Plastic Bag Recycling

Don’t be fooled – plastic bag recycling laws are not the answer.

Mandatory plastic bag recycling laws usually require grocery stores to accept used plastic bags for recycling. These laws are usually sponsored by plastics industry groups.  Watch out!  Plastic bag recycling laws also usually include a preemption clause so that no other plastic bag reduction measure can be put in place.

Don’t put plastic bags in your curbside recycling bins.

Almost all curbside recycling programs do not accept plastic bags – so plastic bags should be dropped off at grocery stores with plastic bag recycling programs.
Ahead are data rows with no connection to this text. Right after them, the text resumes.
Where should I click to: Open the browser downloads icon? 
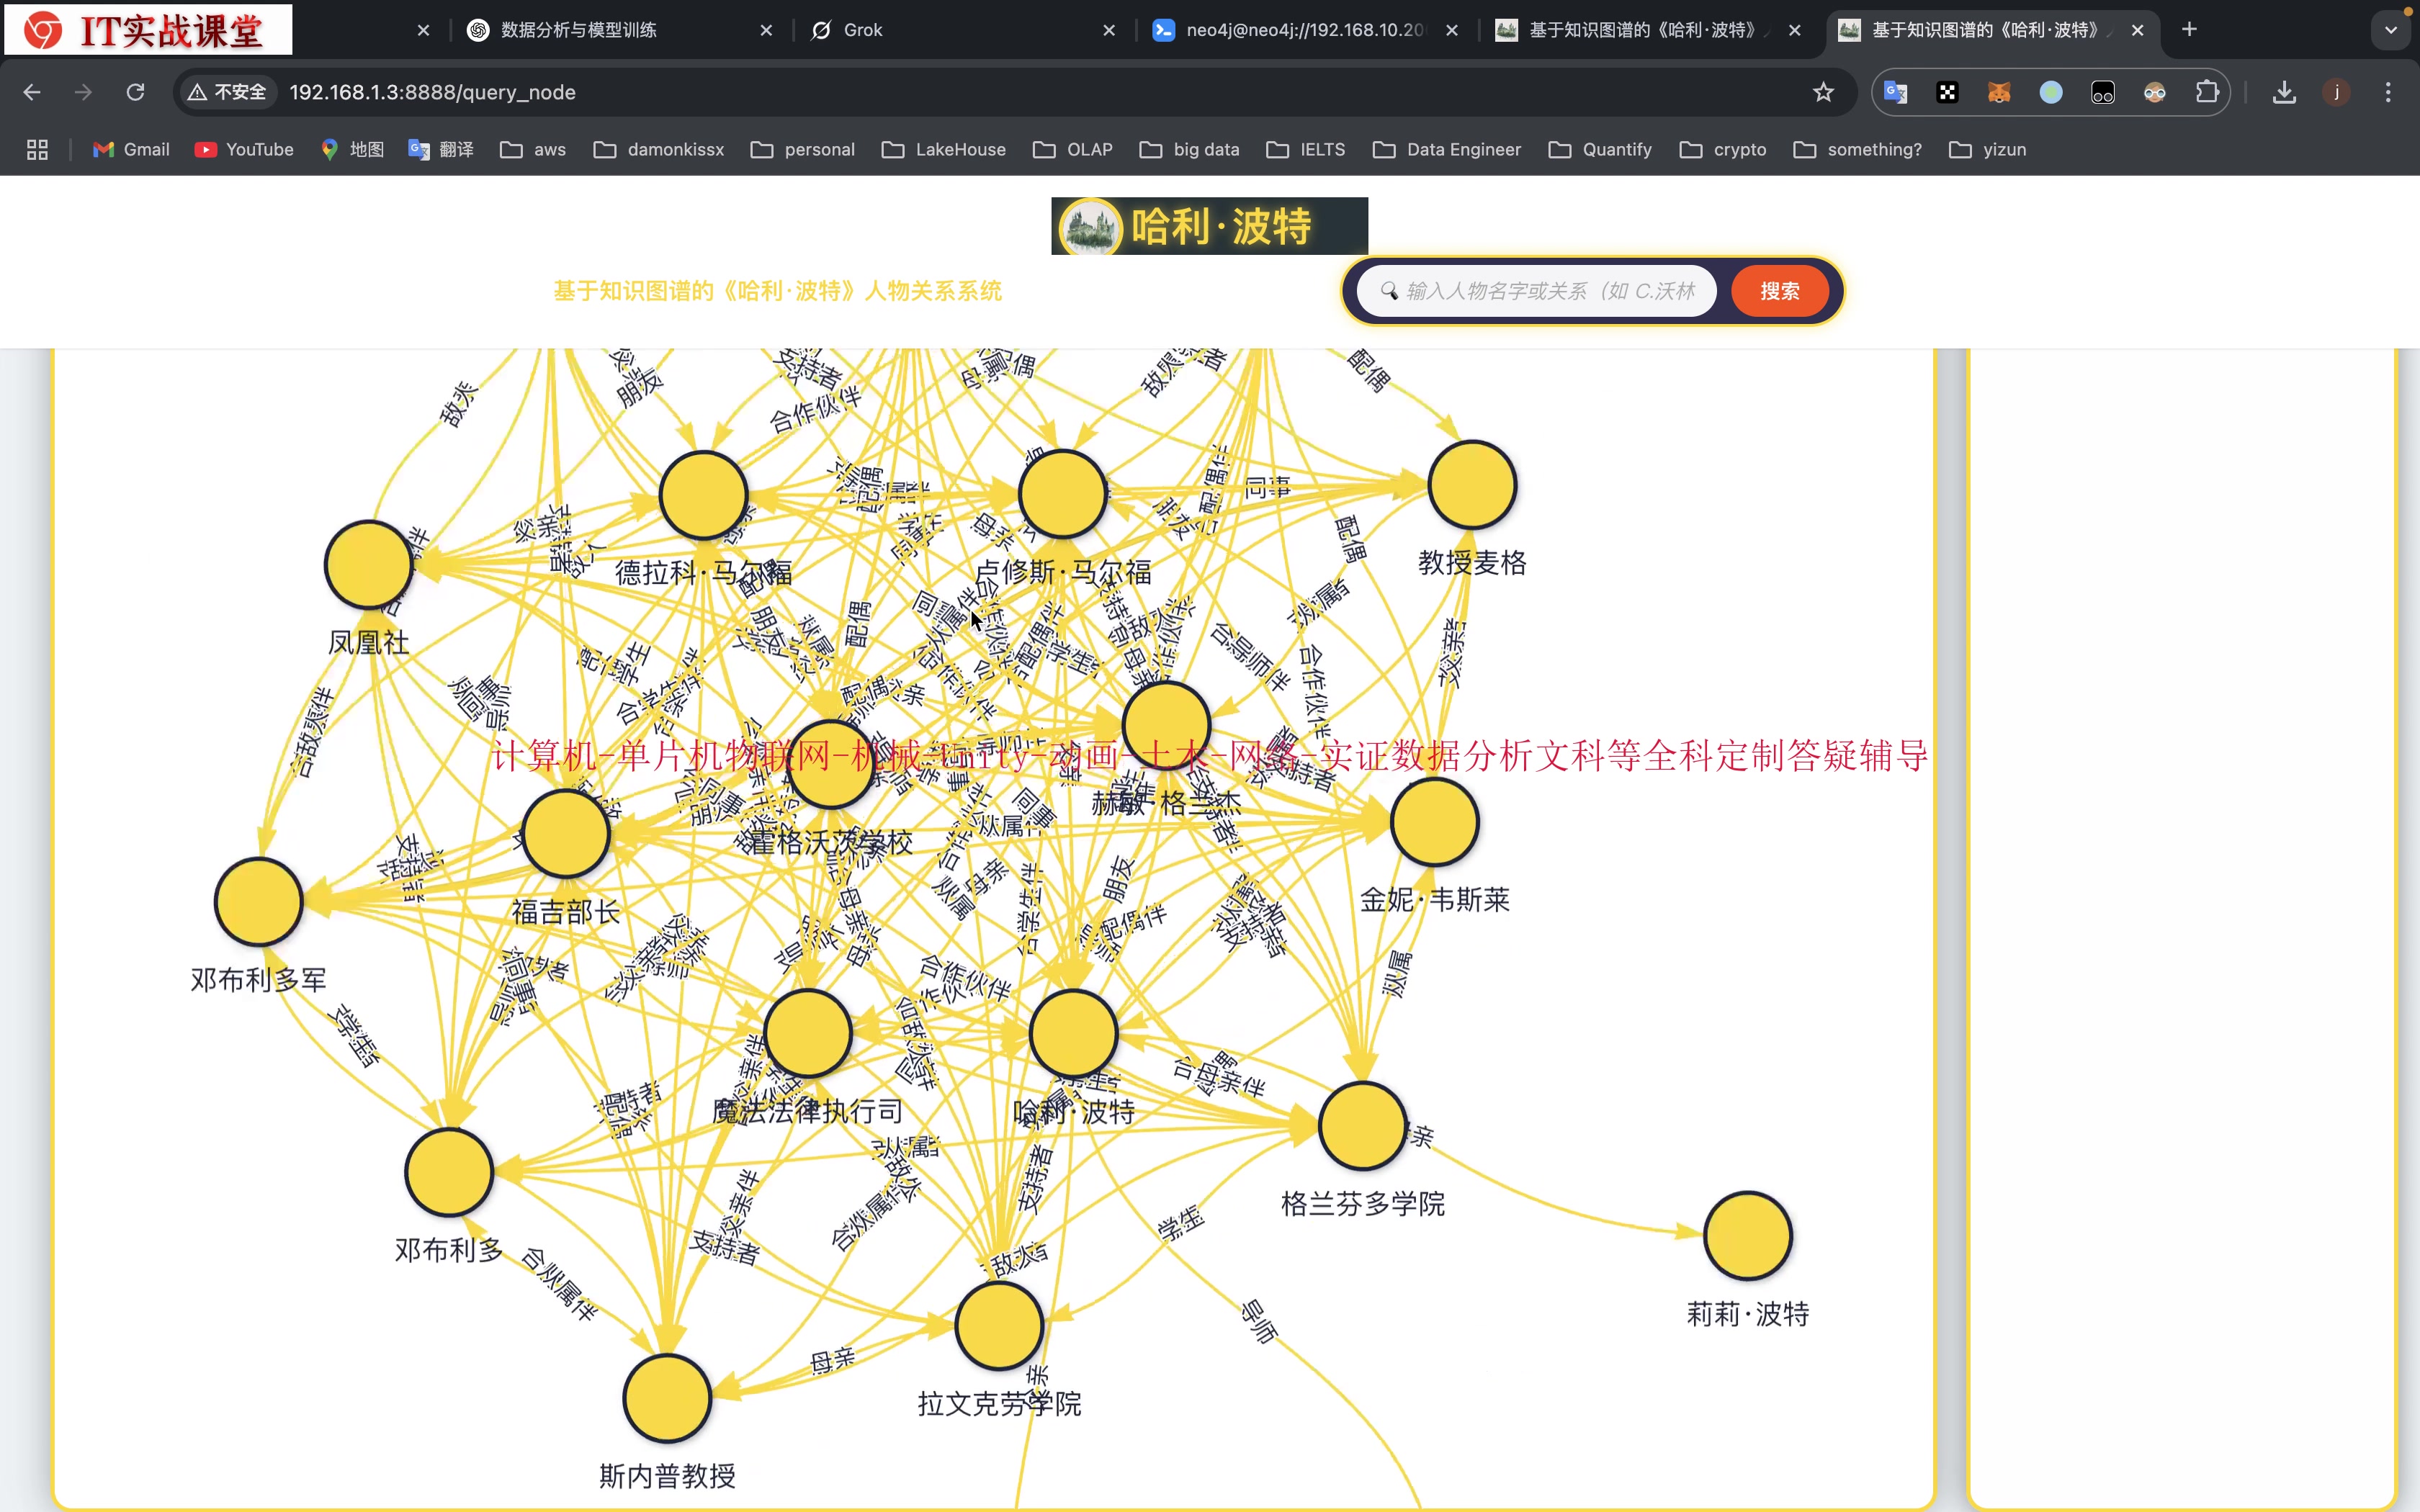2284,92
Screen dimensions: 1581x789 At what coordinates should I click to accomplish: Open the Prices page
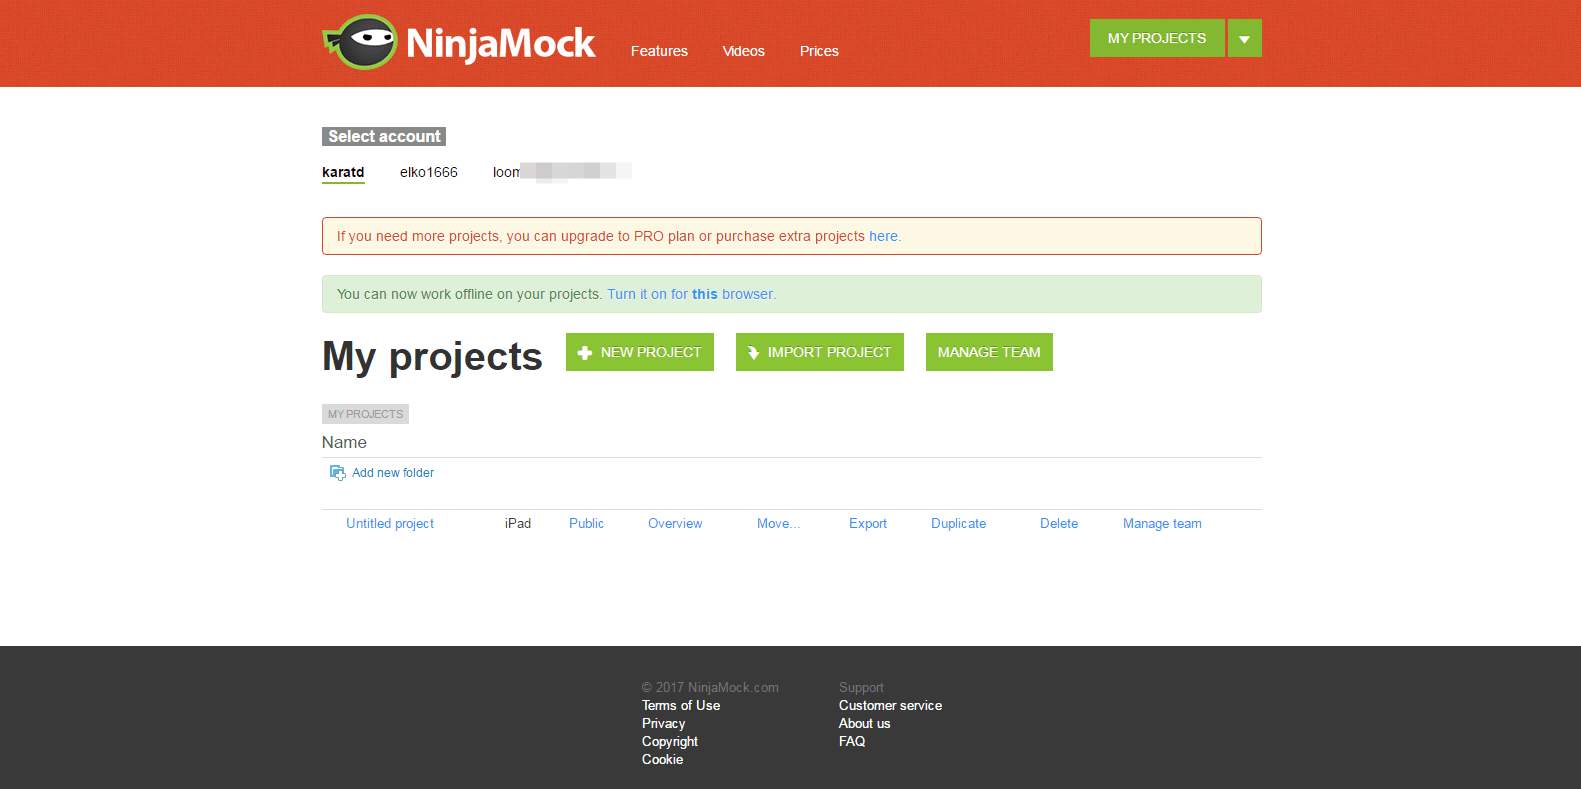pyautogui.click(x=819, y=51)

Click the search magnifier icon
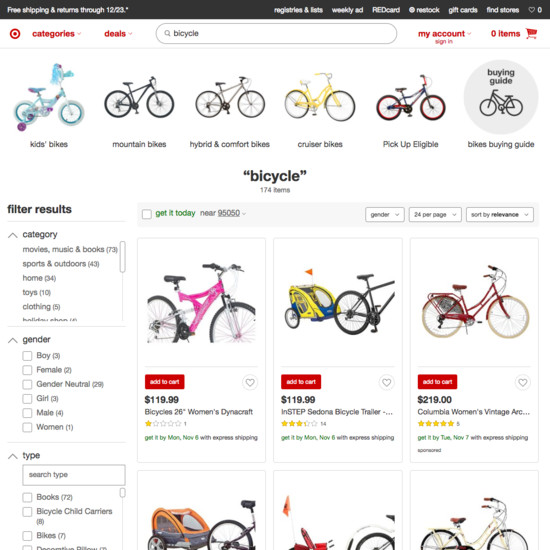click(x=167, y=33)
If you put plastic bags in your curbside recycling bin, they often clog machines at recycling facilities and thus actually hinder the recycling process.

Even at the grocery store, you may only recycle clean and dry plastic bags and films, including the following:

  • plastic carryout bags
  • newspaper bags
  • dry cleaning bags
  • bread & produce bags
  • zip lock bags (remove hard components)
  • plastic cereal box liners
  • case wrap/shipping packaging (diapers, snacks, water bottles, paper towels)

Plastic bag recycling rates are low.

According to the EPA’s 2009 Municipal Waste Characterization Study, the recycling rate for plastic HDPE films (plastic bags, sacks, & wraps) was 6.1%.  (see page 53.)

This statistic is artificially high when used as a reference point by proponents of plastic bag recycling because it includes all wraps and packaging, like “industrial stretch films” used in shipping, not just plastic bags.

This statistic is also questionable, because one of the primary sources of data regarding plastics recovery used for the study were annual product recovery surveys conducted for the American Chemistry Council.  (see page 54.)  The American Chemistry Council is a plastics industry group and has a monetary interest in promoting the production of plastic products, thus the use of their data appears to be a conflict of interest.

Plastic bag recycling is of limited value (and dirty).

This recycling newsletter discusses the difficulty of recycling plastics generally and plastic bags specifically, noting the following problems:

  • costly collection
  • sorting is necessary and cost-intensive
  • quality and cleanliness are critical issues and hard to maintain

The market for used plastic bags is limited and Trex, a large manufacturer of wood-alternative decking and fencing products, is often cited as the lone example of the “hungry” marketplace for used plastic bags.  According to a American Chemistry Council, 29% of post-consumer  plastic bags and film were used for composite lumber applications in 2008.

Hilex Poly claims to operate the largest plastic bag recycling plant in the world in North Vernon, Indiana.  In the video on Hilex’s website, they clarify that Hilex operates the largest “cradle-to-cradle” plastic bag recycling plant.  However, that only applies to “nice clean films.”  Then what about the majority of recycled plastic bags (that are contaminated)?  Those bags usually go either to composite lumber material or to the export market.

But is there really a viable export market?  The American Chemistry Council’s 2008 post-consumer  plastic bags and film report showed that 57% of that material went to the export market.  The ACC report noted the very limited domestic capacity to handle material contaminated with dirt and other impurities in the United States.  These limitations are likely due to the numerous environmental laws (e.g. the Clean Air Act ) that regulate domestic businesses but do not apply to exported wastes.  Interestingly, post-consumer  plastic bags and film wastes are so dirty to process that China proposed a ban on their import in 2008!